_The task:_ Below are records to repeat exactly. Omit the pictures from the copy.

Collected data:
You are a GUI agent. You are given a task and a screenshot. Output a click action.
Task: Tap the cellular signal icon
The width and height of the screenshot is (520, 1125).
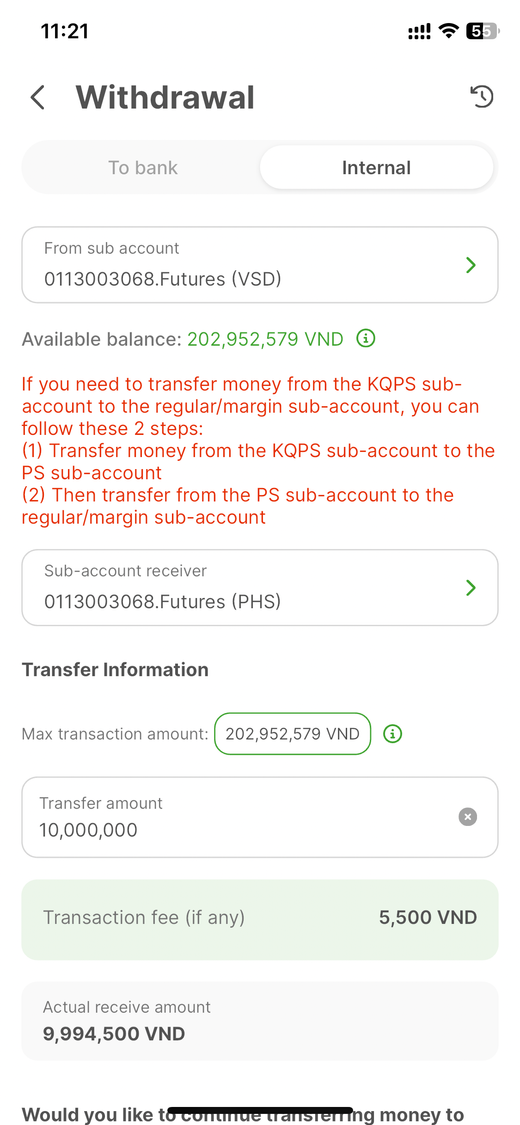pyautogui.click(x=419, y=31)
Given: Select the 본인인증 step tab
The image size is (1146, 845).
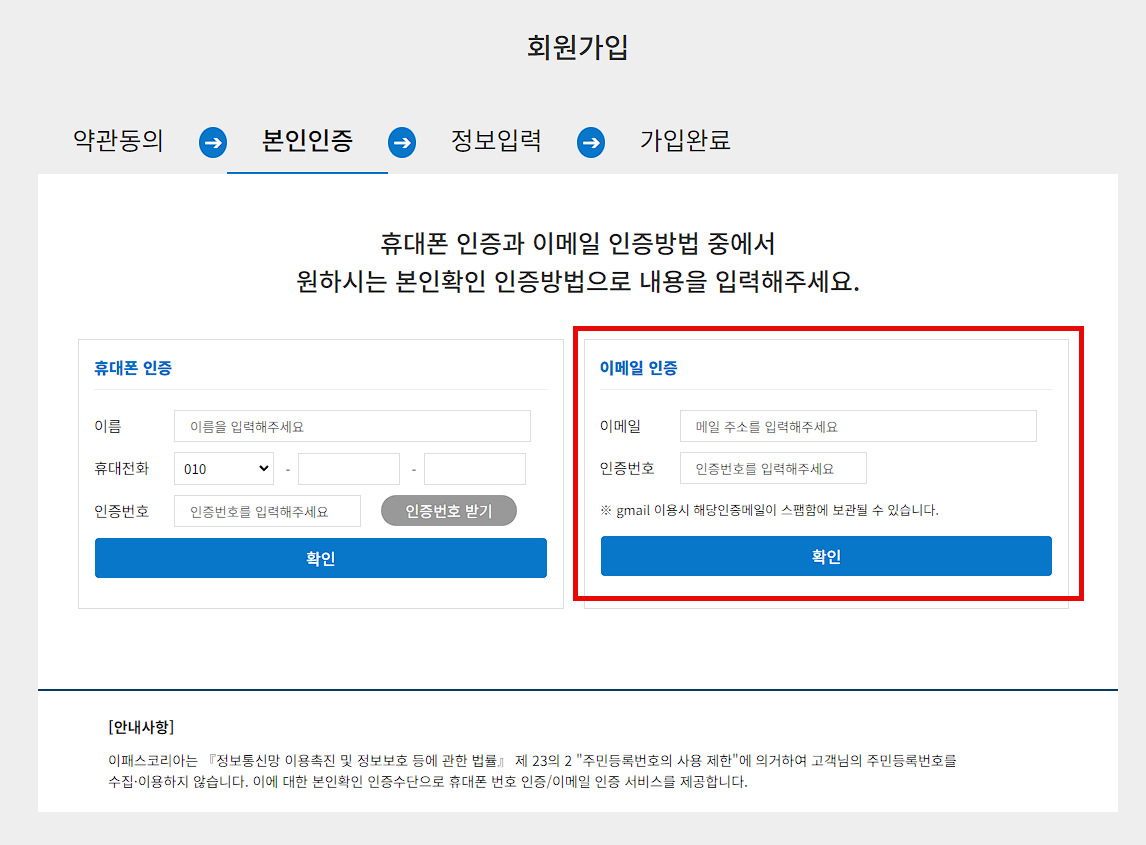Looking at the screenshot, I should 307,140.
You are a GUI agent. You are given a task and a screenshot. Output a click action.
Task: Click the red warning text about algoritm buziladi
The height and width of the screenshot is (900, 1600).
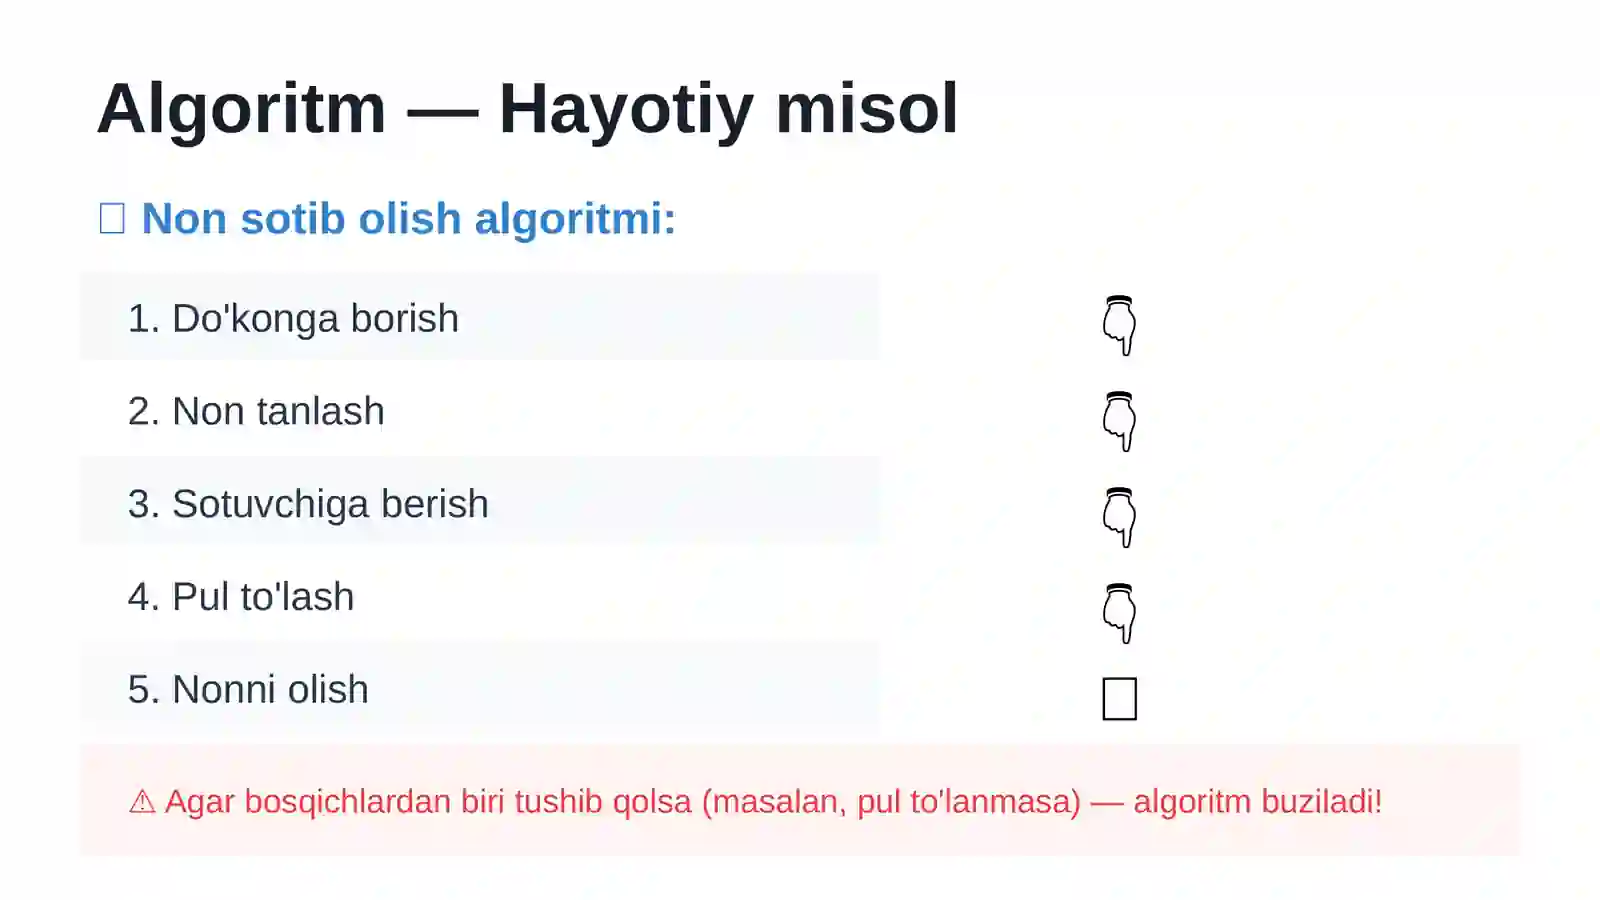click(773, 802)
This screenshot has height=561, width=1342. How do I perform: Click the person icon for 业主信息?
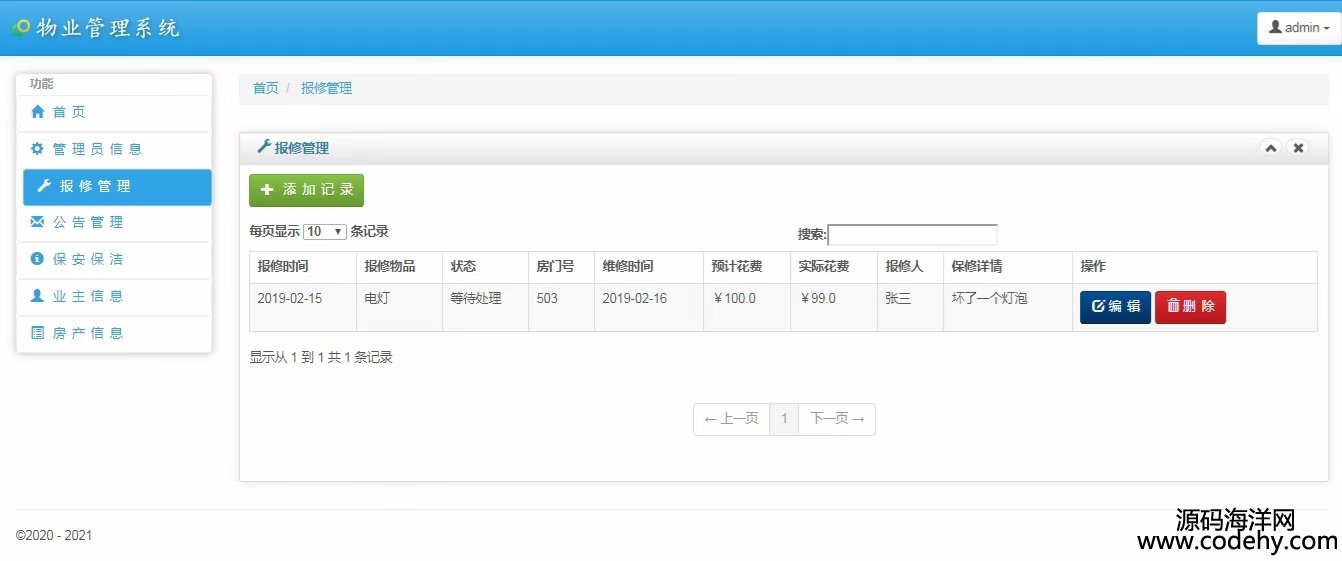click(38, 296)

_Result of the exercise:_
You are a GUI agent. You are given a task and a screenshot. Output a click action.
Task: Tap the cellular signal icon
The width and height of the screenshot is (520, 1125).
pyautogui.click(x=419, y=31)
Given: Select the 본인인증 step tab
The image size is (1146, 845).
Looking at the screenshot, I should 307,140.
You are a GUI agent. You are given a task and a screenshot. Output a click action.
Task: Click the red warning text about algoritm buziladi
The height and width of the screenshot is (900, 1600).
click(773, 802)
This screenshot has height=561, width=1342. How do I perform: Click the person icon for 业主信息?
click(38, 296)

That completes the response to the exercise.